TASK TO COMPLETE: Look below for the line that has "Task: Click the round user avatar logo"; output exactly from it through the line that has "You are a computer-use agent. 640x376 pixels.", and leave the pictures out.

EXTRACTED RECORDS:
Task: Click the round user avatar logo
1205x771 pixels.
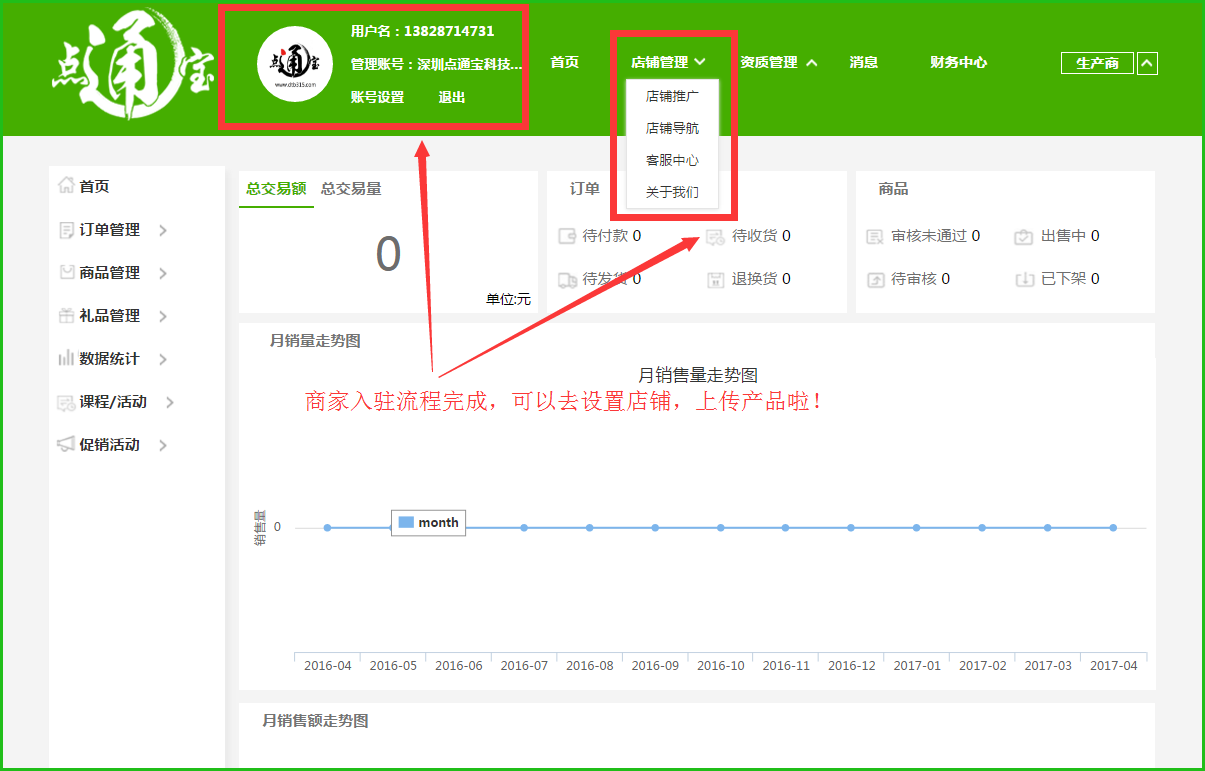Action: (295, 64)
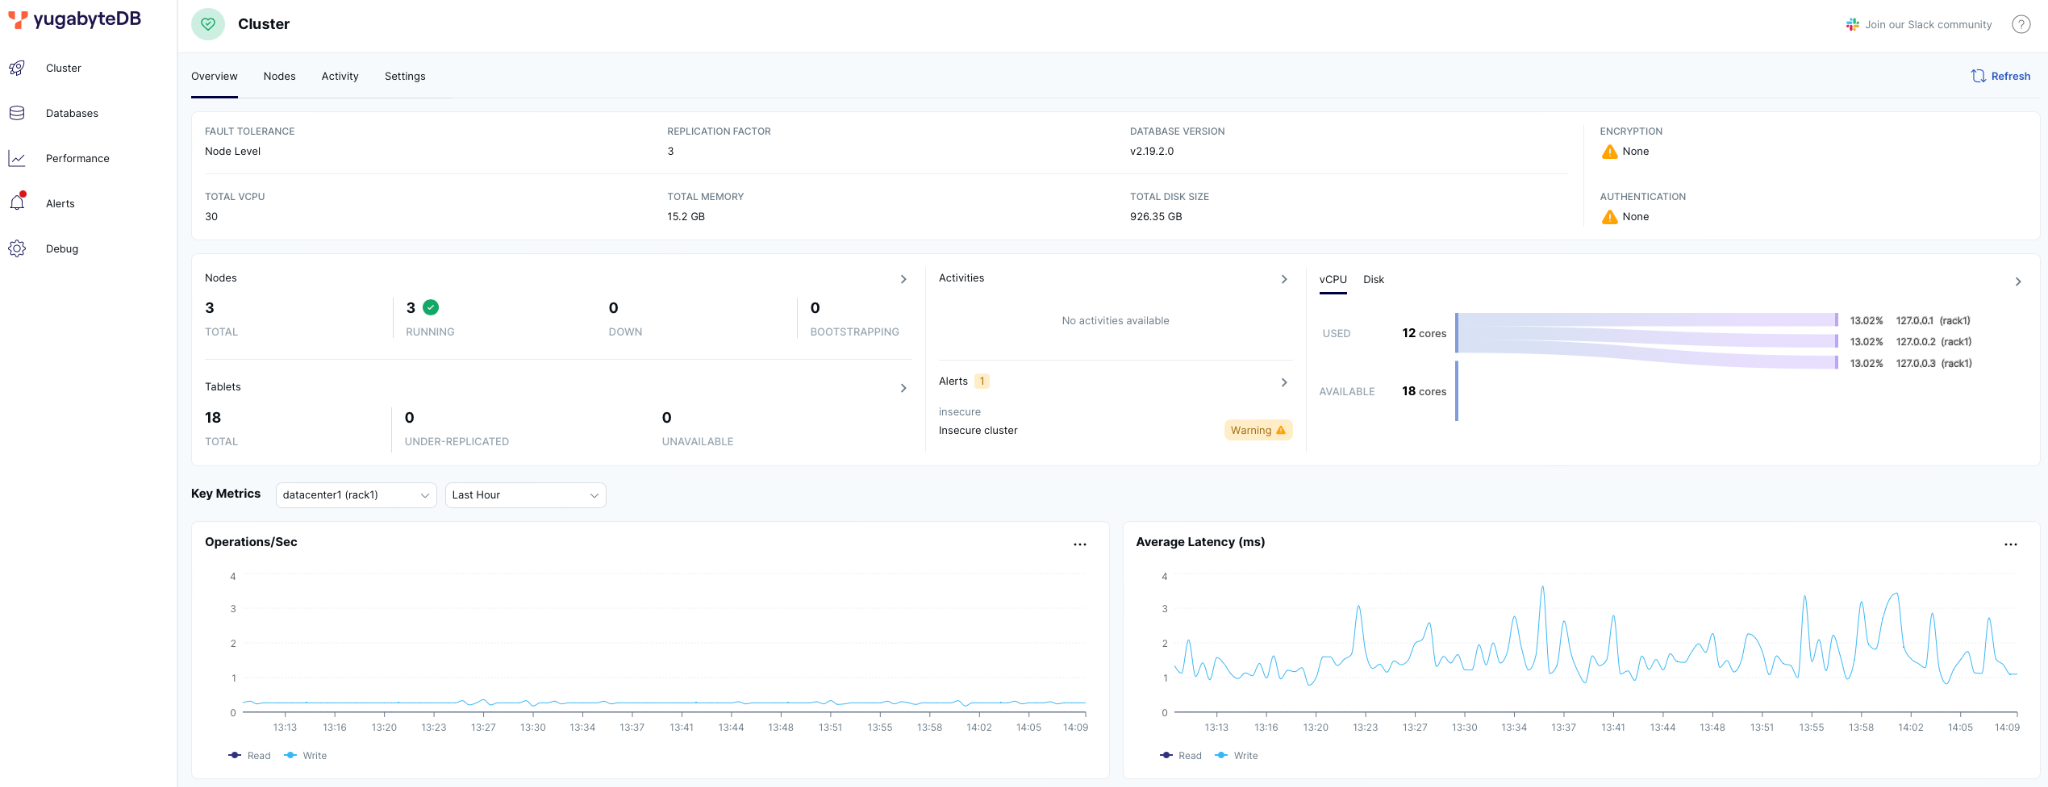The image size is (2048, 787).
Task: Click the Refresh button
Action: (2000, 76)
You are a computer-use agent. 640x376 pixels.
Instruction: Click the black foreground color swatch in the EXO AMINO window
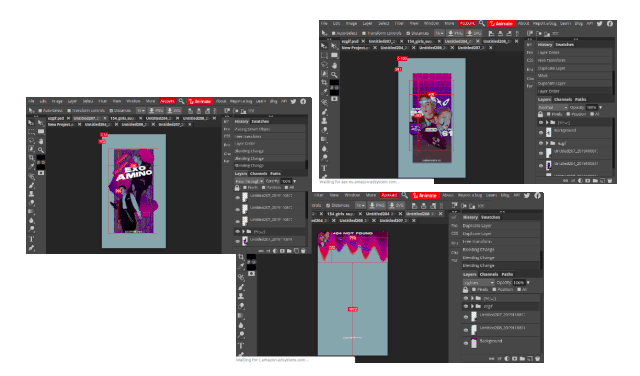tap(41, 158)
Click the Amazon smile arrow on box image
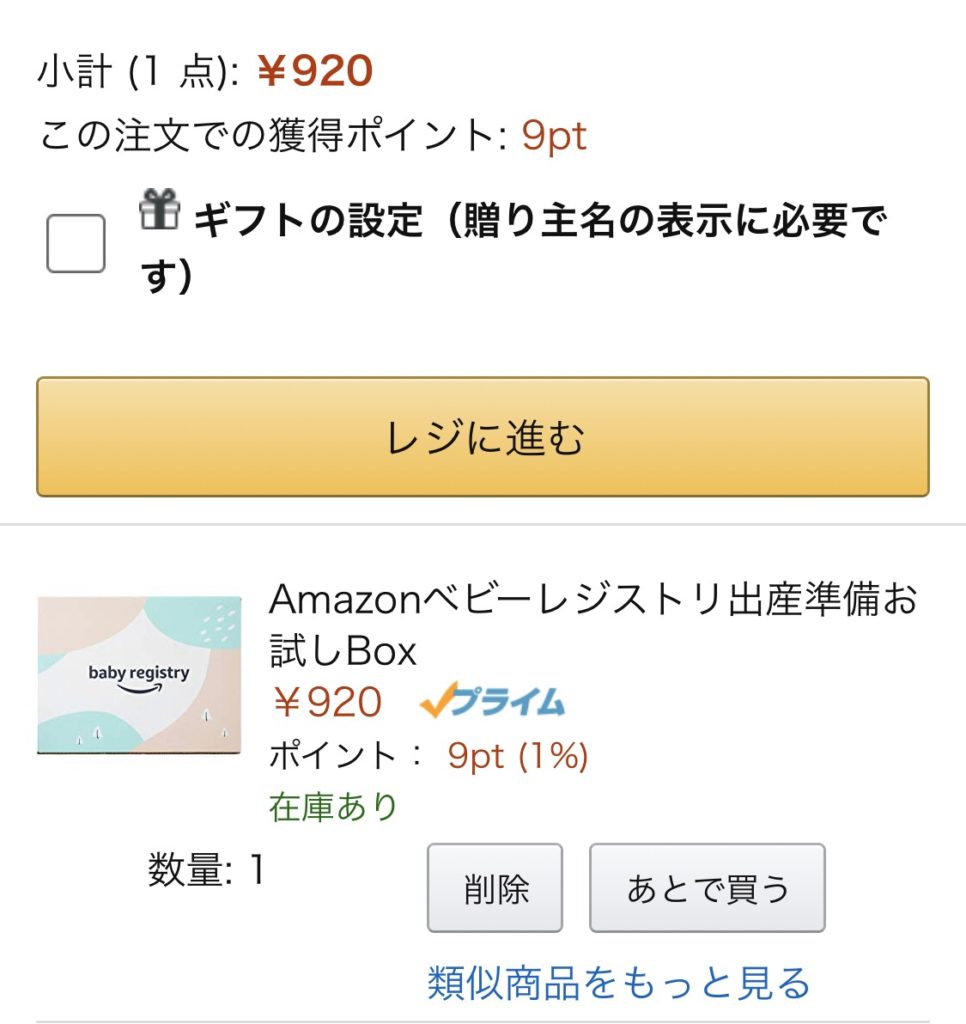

==

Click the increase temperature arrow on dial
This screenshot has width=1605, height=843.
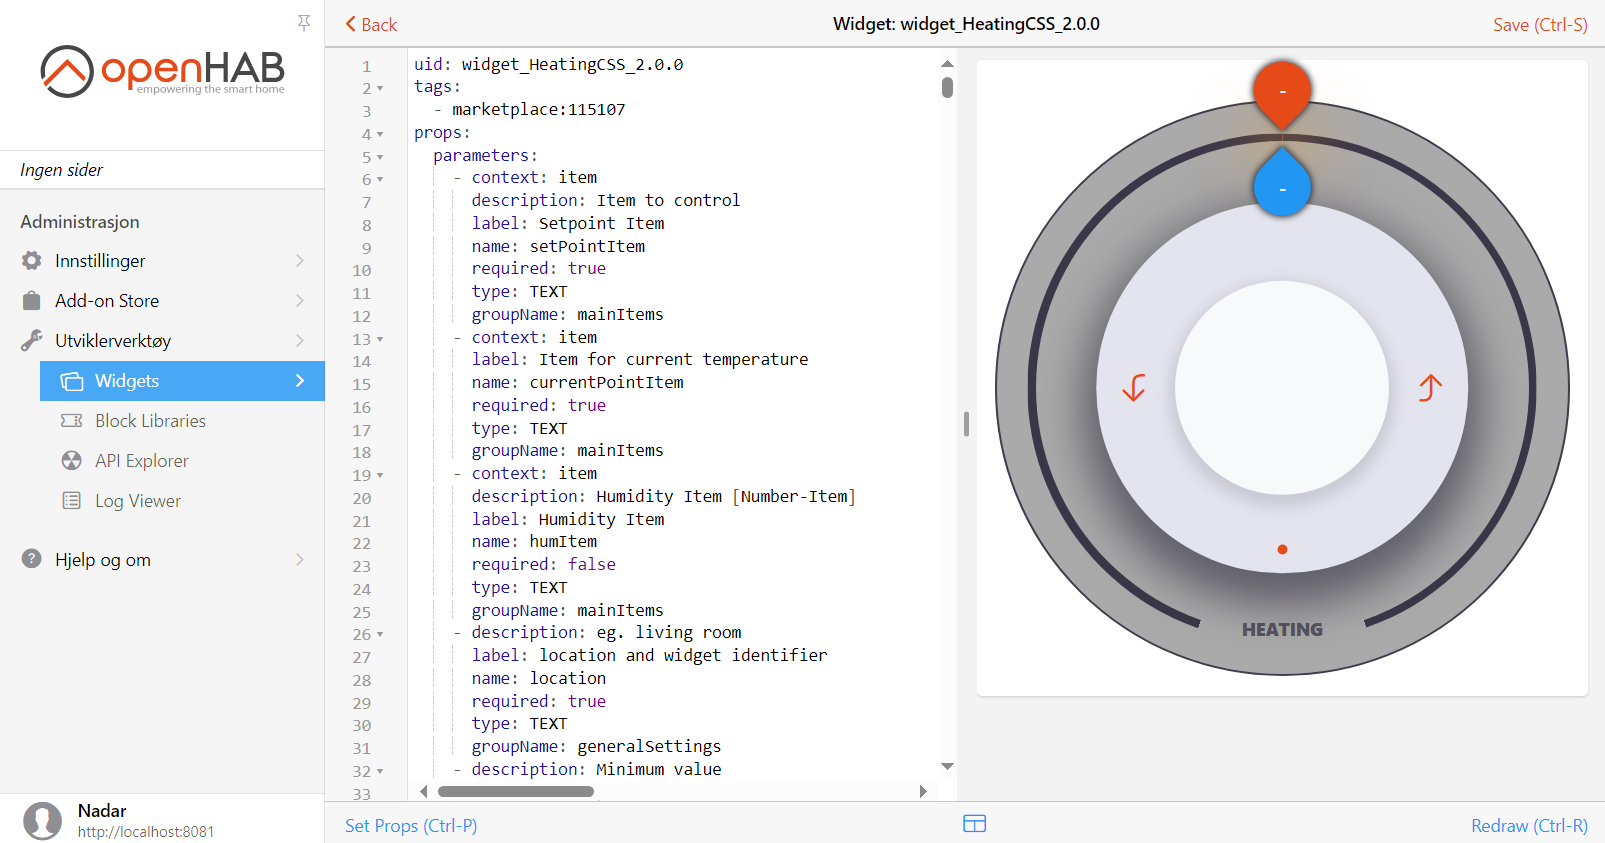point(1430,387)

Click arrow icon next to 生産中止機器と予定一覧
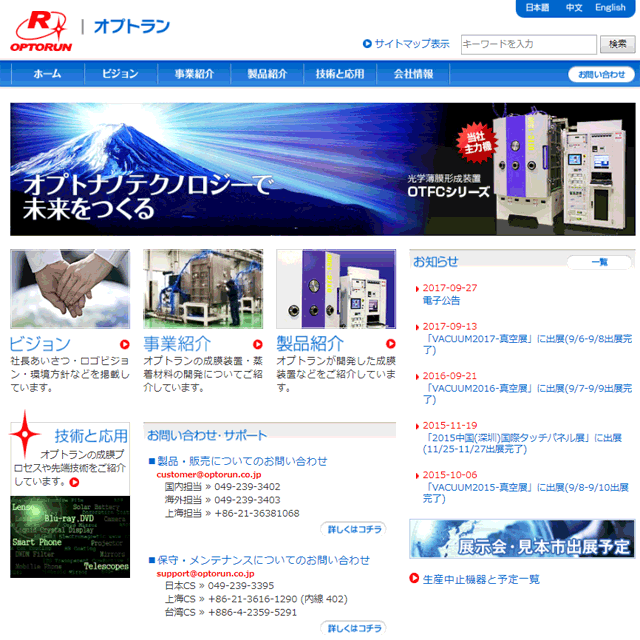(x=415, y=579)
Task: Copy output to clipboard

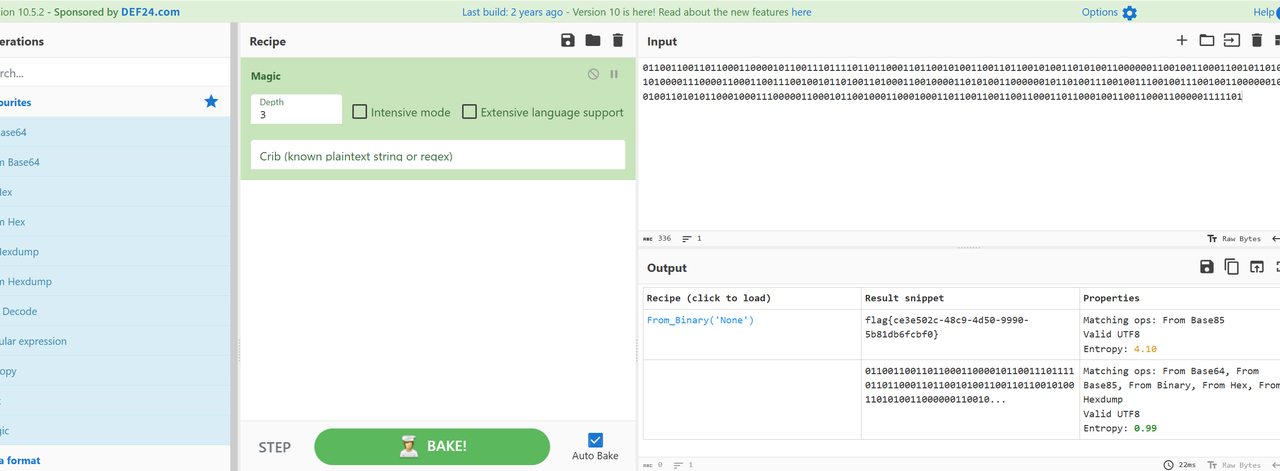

OUTPUT OF THE EXERCISE:
Task: Click the round user avatar logo
1205x771 pixels.
Action: (295, 64)
The image size is (2048, 787).
Task: Click the Refresh button
Action: (2000, 76)
You are a computer-use agent. 640x376 pixels.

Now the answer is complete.